Grosse novità nelle ultime ore dal mondo NBA: Kevin Durant è stato eletto MVP della stagione 2013-2014 con 119 voti su 125, praticamente un plebiscito. Per lui una stagione da incorniciare con 32 punti, 5,5 assist e 7,4 rimbalzi a partita. Entra così nel ristrettissimo club dei 32+5+7 insieme a Jordan, Chamberlain e Baylor, non male davvero.

Al secondo posto si è classificato ovviamente Lebron James, al terzo Blake Griffin, quindi Joakim Noah e James Harden.

Michael Carter-Williams, come previsto, ha vinto il titolo come Rookie dell’Anno: d’altra parte, ha primeggiato fra tutte le matricole in punti (16.7), rimbalzi (6.3) e assist (6.2). Al secondo posto si è classificato Victor Oladipo, al terzo Trey Burke.

Infine, ultima ma non ultima, la notizia del giorno: a soli 3 giorni dalla sconfitta in Gara7 contro i Clippers, i Golden State Warriors hanno licenziato coach Mark Jackson, nonostante le 51 vittorie e la strenua resistenza opposta ai Clips nonostante l’assenza di Andrew Bogut.

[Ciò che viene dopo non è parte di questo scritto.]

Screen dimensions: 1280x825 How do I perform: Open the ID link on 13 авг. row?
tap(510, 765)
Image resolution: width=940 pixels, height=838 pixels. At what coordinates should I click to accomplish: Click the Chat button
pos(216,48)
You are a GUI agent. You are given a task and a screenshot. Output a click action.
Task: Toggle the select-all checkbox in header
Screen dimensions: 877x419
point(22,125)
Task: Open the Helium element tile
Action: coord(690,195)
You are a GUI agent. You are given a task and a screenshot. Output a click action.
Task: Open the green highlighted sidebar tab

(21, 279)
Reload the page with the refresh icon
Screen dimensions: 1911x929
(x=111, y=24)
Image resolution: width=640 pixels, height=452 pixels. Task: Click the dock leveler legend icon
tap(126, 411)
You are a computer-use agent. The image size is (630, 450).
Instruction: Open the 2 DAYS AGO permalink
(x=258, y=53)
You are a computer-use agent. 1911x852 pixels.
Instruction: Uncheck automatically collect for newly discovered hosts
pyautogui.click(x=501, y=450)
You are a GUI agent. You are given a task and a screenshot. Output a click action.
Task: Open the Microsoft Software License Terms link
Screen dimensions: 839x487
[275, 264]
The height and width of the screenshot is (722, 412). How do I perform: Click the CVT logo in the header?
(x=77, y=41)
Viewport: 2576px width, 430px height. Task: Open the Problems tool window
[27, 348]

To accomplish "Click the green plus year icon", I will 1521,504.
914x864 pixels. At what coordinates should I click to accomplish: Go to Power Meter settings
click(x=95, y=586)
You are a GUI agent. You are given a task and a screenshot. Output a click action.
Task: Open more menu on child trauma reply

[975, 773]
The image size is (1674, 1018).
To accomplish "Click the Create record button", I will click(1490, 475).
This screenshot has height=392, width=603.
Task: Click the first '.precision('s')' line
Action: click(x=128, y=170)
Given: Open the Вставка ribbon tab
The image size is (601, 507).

A far propendere la società per il suo licenziamento, oltre ad alcuni dubbi sulle sue scelte tecniche, i numerosi screzi avuti per tutta la stagione con la dirigenza e alcuni suoi assistenti allenatori. Dalla sua parte invece gran parte del roster, che ha in numero occasioni gettato il cuore oltre l’ostacolo: player’s coach se ce n’è mai stato uno, comunque non sarà facile da sostituire.